● **Problem to work on**:
Where the records appear below, transcribe them exactly, leaving none out.

● **Dataset records**:
★ ★ ★ ★ ★ ★ ★

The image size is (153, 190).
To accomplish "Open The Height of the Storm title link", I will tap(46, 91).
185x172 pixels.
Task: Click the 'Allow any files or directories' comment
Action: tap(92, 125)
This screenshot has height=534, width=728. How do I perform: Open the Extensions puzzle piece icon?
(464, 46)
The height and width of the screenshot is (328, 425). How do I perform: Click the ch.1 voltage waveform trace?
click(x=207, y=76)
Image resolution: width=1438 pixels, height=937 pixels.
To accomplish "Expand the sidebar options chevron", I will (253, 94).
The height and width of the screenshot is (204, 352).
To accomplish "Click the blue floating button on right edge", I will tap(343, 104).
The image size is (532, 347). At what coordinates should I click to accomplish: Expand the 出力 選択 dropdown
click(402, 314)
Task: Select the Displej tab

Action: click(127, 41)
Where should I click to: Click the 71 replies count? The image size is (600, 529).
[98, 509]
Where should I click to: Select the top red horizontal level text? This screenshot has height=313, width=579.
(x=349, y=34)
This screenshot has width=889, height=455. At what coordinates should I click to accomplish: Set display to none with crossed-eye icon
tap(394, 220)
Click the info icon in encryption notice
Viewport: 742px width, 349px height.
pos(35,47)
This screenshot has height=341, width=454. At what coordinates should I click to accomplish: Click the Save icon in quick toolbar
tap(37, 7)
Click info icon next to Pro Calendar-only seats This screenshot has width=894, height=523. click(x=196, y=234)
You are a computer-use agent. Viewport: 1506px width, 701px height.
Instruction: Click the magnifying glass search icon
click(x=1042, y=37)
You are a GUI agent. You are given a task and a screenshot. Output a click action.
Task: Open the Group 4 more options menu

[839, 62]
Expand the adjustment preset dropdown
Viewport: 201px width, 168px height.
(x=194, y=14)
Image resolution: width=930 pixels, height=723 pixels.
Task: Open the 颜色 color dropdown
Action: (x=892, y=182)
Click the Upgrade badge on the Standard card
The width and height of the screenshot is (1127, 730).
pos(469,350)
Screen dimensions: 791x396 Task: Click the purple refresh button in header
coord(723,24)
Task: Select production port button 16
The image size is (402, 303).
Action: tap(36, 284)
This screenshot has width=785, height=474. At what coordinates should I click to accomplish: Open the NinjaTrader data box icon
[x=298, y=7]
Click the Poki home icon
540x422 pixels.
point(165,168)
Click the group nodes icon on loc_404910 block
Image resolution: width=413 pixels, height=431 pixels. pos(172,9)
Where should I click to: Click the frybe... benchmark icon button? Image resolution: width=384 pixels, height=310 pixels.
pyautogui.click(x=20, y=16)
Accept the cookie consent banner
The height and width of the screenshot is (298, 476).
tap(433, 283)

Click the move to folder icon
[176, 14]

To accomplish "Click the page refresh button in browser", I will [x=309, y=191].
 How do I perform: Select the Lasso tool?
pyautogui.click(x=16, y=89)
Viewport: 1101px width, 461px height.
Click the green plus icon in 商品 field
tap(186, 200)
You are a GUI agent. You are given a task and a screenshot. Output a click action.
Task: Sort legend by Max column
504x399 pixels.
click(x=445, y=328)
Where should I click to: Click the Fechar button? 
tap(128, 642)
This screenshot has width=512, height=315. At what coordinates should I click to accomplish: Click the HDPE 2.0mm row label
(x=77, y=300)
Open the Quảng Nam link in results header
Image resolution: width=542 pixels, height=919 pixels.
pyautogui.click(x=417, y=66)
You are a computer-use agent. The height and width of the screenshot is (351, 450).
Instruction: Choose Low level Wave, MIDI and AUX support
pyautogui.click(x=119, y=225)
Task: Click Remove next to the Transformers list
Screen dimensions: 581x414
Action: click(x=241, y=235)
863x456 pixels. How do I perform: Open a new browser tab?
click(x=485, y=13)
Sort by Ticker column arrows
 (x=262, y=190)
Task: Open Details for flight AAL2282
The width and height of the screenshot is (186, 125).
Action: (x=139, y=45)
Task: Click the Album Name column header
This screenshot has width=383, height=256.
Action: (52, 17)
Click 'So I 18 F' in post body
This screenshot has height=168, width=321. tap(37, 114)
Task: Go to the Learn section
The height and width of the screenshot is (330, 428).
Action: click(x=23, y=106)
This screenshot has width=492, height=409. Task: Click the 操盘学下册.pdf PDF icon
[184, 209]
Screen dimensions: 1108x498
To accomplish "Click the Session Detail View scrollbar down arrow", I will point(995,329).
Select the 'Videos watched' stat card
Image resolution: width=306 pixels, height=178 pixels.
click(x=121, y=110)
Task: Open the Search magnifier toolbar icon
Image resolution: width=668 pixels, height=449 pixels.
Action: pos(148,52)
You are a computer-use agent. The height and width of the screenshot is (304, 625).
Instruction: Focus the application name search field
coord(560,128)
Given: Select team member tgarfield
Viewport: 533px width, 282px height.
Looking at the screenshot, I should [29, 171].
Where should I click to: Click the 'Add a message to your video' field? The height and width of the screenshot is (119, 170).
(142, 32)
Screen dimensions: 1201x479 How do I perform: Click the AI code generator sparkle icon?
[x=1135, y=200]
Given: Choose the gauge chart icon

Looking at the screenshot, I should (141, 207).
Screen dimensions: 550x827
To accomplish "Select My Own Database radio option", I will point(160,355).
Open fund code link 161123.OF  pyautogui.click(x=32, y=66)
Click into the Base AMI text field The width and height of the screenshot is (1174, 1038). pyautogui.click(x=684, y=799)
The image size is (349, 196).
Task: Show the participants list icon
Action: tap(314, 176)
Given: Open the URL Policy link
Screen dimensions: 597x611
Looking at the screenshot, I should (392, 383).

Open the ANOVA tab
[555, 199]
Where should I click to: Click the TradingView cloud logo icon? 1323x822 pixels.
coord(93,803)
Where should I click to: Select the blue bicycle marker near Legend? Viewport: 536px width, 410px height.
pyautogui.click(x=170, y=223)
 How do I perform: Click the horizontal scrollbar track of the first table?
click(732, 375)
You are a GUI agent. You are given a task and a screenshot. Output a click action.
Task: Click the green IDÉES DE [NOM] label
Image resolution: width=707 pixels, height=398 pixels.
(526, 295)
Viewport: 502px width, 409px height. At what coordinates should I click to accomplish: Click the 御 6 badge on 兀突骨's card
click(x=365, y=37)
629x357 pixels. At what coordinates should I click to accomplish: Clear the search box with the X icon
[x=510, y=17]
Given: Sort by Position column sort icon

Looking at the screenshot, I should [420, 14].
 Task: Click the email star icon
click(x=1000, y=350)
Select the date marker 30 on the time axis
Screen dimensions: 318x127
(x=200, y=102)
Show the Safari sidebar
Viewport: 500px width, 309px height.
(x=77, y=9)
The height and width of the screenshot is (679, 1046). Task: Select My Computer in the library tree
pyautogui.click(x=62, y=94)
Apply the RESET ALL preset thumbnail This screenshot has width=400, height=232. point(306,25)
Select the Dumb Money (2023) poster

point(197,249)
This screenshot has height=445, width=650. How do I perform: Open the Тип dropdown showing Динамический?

★ ★ ★ ★ ★ ★ ★

● **Solution**:
The image size is (153, 190).
To accomplish "Open The Height of the Storm title link", I will tap(46, 91).
185x172 pixels.
Task: Click the 'Allow any files or directories' comment
Action: tap(92, 125)
This screenshot has height=534, width=728. How do I perform: Open the Extensions puzzle piece icon?
(464, 46)
The height and width of the screenshot is (328, 425). How do I perform: Click the ch.1 voltage waveform trace?
click(x=207, y=76)
Image resolution: width=1438 pixels, height=937 pixels.
To accomplish "Expand the sidebar options chevron", I will (253, 94).
The height and width of the screenshot is (204, 352).
To accomplish "Click the blue floating button on right edge", I will tap(343, 104).
The image size is (532, 347). At what coordinates should I click to accomplish: Expand the 出力 選択 dropdown
click(402, 314)
Task: Select the Displej tab

Action: click(127, 41)
Where should I click to: Click the 71 replies count? The image size is (600, 529).
[98, 509]
Where should I click to: Select the top red horizontal level text? This screenshot has height=313, width=579.
(x=349, y=34)
This screenshot has width=889, height=455. At what coordinates should I click to accomplish: Set display to none with crossed-eye icon
tap(394, 220)
Click the info icon in encryption notice
Viewport: 742px width, 349px height.
pos(35,47)
This screenshot has height=341, width=454. At what coordinates should I click to accomplish: Click the Save icon in quick toolbar
tap(37, 7)
Click info icon next to Pro Calendar-only seats This screenshot has width=894, height=523. click(x=196, y=234)
You are a computer-use agent. Viewport: 1506px width, 701px height.
Instruction: Click the magnifying glass search icon
click(x=1042, y=37)
You are a GUI agent. You are given a task and a screenshot. Output a click action.
Task: Open the Group 4 more options menu

[839, 62]
Expand the adjustment preset dropdown
Viewport: 201px width, 168px height.
(x=194, y=14)
Image resolution: width=930 pixels, height=723 pixels.
Task: Open the 颜色 color dropdown
Action: (x=892, y=182)
Click the Upgrade badge on the Standard card
The width and height of the screenshot is (1127, 730).
pos(469,350)
Screen dimensions: 791x396 Task: Click the purple refresh button in header
coord(723,24)
Task: Select production port button 16
The image size is (402, 303).
Action: tap(36, 284)
This screenshot has width=785, height=474. At what coordinates should I click to accomplish: Open the NinjaTrader data box icon
[x=298, y=7]
Click the Poki home icon
540x422 pixels.
point(165,168)
Click the group nodes icon on loc_404910 block
Image resolution: width=413 pixels, height=431 pixels. pos(172,9)
Where should I click to: Click the frybe... benchmark icon button? Image resolution: width=384 pixels, height=310 pixels.
pyautogui.click(x=20, y=16)
Accept the cookie consent banner
The height and width of the screenshot is (298, 476).
tap(433, 283)

Click the move to folder icon
[176, 14]

To accomplish "Click the page refresh button in browser", I will [x=309, y=191].
 How do I perform: Select the Lasso tool?
pyautogui.click(x=16, y=89)
Viewport: 1101px width, 461px height.
Click the green plus icon in 商品 field
tap(186, 200)
You are a GUI agent. You are given a task and a screenshot. Output a click action.
Task: Sort legend by Max column
504x399 pixels.
click(x=445, y=328)
Where should I click to: Click the Fechar button? 
tap(128, 642)
This screenshot has width=512, height=315. At what coordinates should I click to accomplish: Click the HDPE 2.0mm row label
(x=77, y=300)
Open the Quảng Nam link in results header
Image resolution: width=542 pixels, height=919 pixels.
pyautogui.click(x=417, y=66)
You are a computer-use agent. The height and width of the screenshot is (351, 450).
Instruction: Choose Low level Wave, MIDI and AUX support
pyautogui.click(x=119, y=225)
Task: Click Remove next to the Transformers list
Screen dimensions: 581x414
Action: click(x=241, y=235)
863x456 pixels. How do I perform: Open a new browser tab?
click(x=485, y=13)
Sort by Ticker column arrows
 (x=262, y=190)
Task: Open Details for flight AAL2282
The width and height of the screenshot is (186, 125).
Action: (x=139, y=45)
Task: Click the Album Name column header
This screenshot has width=383, height=256.
Action: (52, 17)
Click 'So I 18 F' in post body
This screenshot has height=168, width=321. tap(37, 114)
Task: Go to the Learn section
The height and width of the screenshot is (330, 428).
Action: click(x=23, y=106)
This screenshot has width=492, height=409. Task: Click the 操盘学下册.pdf PDF icon
[184, 209]
Screen dimensions: 1108x498
To accomplish "Click the Session Detail View scrollbar down arrow", I will point(995,329).
Select the 'Videos watched' stat card
Image resolution: width=306 pixels, height=178 pixels.
click(x=121, y=110)
Task: Open the Search magnifier toolbar icon
Image resolution: width=668 pixels, height=449 pixels.
Action: pos(148,52)
You are a computer-use agent. The height and width of the screenshot is (304, 625).
Instruction: Focus the application name search field
coord(560,128)
Given: Select team member tgarfield
Viewport: 533px width, 282px height.
Looking at the screenshot, I should [29, 171].
Where should I click to: Click the 'Add a message to your video' field? The height and width of the screenshot is (119, 170).
(142, 32)
Screen dimensions: 1201x479 How do I perform: Click the AI code generator sparkle icon?
[x=1135, y=200]
Given: Choose the gauge chart icon

Looking at the screenshot, I should (141, 207).
Screen dimensions: 550x827
To accomplish "Select My Own Database radio option", I will point(160,355).
Open fund code link 161123.OF  pyautogui.click(x=32, y=66)
Click into the Base AMI text field The width and height of the screenshot is (1174, 1038). pyautogui.click(x=684, y=799)
The image size is (349, 196).
Task: Show the participants list icon
Action: tap(314, 176)
Given: Open the URL Policy link
Screen dimensions: 597x611
Looking at the screenshot, I should (392, 383).

Open the ANOVA tab
[555, 199]
Where should I click to: Click the TradingView cloud logo icon? 1323x822 pixels.
coord(93,803)
Where should I click to: Select the blue bicycle marker near Legend? Viewport: 536px width, 410px height.
pyautogui.click(x=170, y=223)
 How do I perform: Click the horizontal scrollbar track of the first table?
click(732, 375)
You are a GUI agent. You are given a task and a screenshot. Output a click action.
Task: Click the green IDÉES DE [NOM] label
Image resolution: width=707 pixels, height=398 pixels.
(526, 295)
Viewport: 502px width, 409px height. At what coordinates should I click to accomplish: Click the 御 6 badge on 兀突骨's card
click(x=365, y=37)
629x357 pixels. At what coordinates should I click to accomplish: Clear the search box with the X icon
[x=510, y=17]
Given: Sort by Position column sort icon

Looking at the screenshot, I should [420, 14].
 Task: Click the email star icon
click(x=1000, y=350)
Select the date marker 30 on the time axis
Screen dimensions: 318x127
(x=200, y=102)
Show the Safari sidebar
Viewport: 500px width, 309px height.
(x=77, y=9)
The height and width of the screenshot is (679, 1046). Task: Select My Computer in the library tree
pyautogui.click(x=62, y=94)
Apply the RESET ALL preset thumbnail This screenshot has width=400, height=232. point(306,25)
Select the Dumb Money (2023) poster

point(197,249)
This screenshot has height=445, width=650. How do I perform: Open the Тип dropdown showing Динамический?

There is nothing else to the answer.